Court conversions are capital-led plays that raise revenue density on existing footprints, most visibly by turning underused tennis space into padel or pickleball capacity.

How the business works

A conversion takes a footprint that already exists, most often a tennis court, and reconfigures it for a format that yields more paying players per square meter. Because doubles formats like padel and pickleball serve four players on a smaller box, and because several pickleball courts can fit a single tennis layout, the same ground can host more activity and more revenue. The investment is the build or resurfacing cost; the return is the incremental court hire, membership, and coaching the new format generates.

What drives the numbers

The decision hinges on revenue per square meter against conversion cost. Padel carries higher unit costs because of its glass-and-steel enclosure and foundations, while pickleball can be delivered by resurfacing and re-lining an existing slab at far lower cost. Either way, the payback depends on the utilization the new courts can actually sustain, not the theoretical capacity.
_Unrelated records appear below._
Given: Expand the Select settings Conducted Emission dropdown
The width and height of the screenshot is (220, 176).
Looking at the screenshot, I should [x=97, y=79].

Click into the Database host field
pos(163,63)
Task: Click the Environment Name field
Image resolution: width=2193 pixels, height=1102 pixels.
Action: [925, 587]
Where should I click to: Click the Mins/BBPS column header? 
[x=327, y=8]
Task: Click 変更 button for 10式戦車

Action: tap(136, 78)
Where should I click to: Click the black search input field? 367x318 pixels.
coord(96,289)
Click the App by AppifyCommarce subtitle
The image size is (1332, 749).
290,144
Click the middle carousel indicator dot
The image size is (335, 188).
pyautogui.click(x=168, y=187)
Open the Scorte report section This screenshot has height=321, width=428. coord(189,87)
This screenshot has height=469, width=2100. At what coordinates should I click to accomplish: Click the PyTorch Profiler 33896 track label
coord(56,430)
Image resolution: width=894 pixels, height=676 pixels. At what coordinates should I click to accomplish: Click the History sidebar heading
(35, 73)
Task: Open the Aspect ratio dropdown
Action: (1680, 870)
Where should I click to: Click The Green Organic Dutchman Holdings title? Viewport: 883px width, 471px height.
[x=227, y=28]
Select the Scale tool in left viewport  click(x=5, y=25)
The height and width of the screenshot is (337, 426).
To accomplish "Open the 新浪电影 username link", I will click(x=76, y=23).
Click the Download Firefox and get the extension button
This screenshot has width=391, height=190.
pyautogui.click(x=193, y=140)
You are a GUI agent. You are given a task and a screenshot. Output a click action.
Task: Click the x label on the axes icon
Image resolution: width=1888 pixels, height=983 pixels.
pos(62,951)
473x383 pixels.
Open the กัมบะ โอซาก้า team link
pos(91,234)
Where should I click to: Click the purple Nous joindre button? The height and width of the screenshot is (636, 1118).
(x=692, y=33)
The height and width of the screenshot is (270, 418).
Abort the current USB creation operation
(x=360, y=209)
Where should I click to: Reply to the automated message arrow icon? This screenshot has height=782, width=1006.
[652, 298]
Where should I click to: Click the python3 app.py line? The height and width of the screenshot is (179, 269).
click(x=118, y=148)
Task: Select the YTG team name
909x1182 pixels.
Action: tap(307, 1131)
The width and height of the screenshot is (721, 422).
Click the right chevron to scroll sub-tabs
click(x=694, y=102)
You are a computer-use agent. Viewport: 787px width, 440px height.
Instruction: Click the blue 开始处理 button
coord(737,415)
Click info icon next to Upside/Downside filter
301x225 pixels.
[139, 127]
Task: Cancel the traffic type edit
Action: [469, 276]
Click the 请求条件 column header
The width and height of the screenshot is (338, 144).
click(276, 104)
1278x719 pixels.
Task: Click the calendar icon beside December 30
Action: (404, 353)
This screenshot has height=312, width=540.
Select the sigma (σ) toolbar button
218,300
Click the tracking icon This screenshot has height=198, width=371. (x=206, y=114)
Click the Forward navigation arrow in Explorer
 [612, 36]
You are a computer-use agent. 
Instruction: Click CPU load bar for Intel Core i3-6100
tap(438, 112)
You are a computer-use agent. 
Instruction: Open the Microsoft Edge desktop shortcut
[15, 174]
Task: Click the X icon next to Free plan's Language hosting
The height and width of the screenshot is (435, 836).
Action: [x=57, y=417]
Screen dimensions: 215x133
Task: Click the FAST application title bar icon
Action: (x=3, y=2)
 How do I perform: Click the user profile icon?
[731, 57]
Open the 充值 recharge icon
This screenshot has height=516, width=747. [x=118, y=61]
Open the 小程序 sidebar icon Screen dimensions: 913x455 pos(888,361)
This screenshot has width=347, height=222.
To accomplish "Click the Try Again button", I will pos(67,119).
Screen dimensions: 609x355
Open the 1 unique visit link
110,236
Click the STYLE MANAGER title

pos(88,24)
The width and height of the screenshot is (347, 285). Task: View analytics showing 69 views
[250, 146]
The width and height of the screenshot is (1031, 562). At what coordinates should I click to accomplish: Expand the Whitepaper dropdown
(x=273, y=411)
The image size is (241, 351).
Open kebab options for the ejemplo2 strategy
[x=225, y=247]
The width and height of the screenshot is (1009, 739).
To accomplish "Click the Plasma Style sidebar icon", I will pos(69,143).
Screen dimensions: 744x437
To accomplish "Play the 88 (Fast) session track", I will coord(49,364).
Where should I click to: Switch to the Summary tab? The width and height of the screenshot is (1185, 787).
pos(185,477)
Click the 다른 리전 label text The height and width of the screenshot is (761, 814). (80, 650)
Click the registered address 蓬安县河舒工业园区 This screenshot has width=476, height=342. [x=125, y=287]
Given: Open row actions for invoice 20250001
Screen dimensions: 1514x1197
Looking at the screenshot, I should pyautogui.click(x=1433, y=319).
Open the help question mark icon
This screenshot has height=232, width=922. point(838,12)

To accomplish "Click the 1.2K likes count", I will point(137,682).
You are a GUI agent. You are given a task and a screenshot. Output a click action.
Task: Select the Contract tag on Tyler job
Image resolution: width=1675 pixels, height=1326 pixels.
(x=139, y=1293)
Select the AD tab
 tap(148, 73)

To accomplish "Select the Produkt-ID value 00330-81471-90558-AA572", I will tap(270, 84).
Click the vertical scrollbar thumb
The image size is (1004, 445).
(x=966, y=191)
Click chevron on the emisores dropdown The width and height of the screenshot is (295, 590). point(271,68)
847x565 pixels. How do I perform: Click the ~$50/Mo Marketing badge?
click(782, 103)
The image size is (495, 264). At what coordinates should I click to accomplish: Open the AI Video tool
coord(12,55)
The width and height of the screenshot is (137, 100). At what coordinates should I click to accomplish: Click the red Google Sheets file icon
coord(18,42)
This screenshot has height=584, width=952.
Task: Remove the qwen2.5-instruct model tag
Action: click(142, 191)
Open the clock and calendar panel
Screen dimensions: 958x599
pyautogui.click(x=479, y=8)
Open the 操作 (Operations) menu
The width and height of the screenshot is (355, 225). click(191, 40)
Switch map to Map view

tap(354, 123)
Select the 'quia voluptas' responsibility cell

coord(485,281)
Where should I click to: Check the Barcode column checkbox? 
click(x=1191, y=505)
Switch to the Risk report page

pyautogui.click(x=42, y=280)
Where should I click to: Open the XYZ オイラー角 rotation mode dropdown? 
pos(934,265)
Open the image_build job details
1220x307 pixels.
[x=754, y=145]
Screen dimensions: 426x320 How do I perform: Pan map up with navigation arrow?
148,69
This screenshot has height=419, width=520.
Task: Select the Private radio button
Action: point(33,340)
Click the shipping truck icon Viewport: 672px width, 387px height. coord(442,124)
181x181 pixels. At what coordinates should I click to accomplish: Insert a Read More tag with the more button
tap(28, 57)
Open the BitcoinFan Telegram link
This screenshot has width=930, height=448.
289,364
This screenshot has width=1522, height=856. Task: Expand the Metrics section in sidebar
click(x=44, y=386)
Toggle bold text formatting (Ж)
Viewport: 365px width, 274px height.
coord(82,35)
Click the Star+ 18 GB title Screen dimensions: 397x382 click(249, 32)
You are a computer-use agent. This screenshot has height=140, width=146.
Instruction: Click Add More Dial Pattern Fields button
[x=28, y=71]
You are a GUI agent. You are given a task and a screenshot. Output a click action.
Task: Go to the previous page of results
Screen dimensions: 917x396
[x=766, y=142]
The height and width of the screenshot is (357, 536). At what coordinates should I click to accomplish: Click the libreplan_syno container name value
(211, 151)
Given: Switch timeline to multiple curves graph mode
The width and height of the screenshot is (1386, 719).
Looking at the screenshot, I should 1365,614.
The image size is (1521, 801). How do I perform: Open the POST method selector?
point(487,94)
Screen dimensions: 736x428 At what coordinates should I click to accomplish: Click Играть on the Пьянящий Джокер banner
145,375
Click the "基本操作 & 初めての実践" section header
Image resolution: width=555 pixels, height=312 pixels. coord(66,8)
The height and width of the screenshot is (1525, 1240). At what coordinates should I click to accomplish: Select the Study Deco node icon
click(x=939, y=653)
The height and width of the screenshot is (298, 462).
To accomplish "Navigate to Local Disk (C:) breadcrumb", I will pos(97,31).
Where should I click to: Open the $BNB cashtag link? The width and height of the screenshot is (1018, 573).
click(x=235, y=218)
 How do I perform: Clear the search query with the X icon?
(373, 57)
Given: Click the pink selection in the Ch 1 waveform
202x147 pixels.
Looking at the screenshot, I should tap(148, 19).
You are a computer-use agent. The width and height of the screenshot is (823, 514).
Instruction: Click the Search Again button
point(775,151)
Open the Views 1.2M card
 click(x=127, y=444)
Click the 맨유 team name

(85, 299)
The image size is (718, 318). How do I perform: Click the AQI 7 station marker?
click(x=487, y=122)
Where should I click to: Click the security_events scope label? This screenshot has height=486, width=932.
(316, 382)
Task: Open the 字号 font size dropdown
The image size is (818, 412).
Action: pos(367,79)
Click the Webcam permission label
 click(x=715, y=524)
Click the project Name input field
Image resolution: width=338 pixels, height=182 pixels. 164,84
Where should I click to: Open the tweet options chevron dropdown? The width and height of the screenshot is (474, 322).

Maintenance cycles, resurfacing intervals, and the durability of the chosen system all feed into a model that looks attractive only when realistic demand supports the added capacity.

Where it sits in the value chain

Conversions sit at the intersection of facility operations and the equipment supply chain, since the capex flows to court builders and system manufacturers while the ongoing return accrues to the facility operator. They are also shaped by the same demand engine as the rest of participation: clubs, casual players, and coaching programs that fill the new courts. Because the upside is real but contingent, conversions reward operators who model demand carefully rather than following a trend on faith.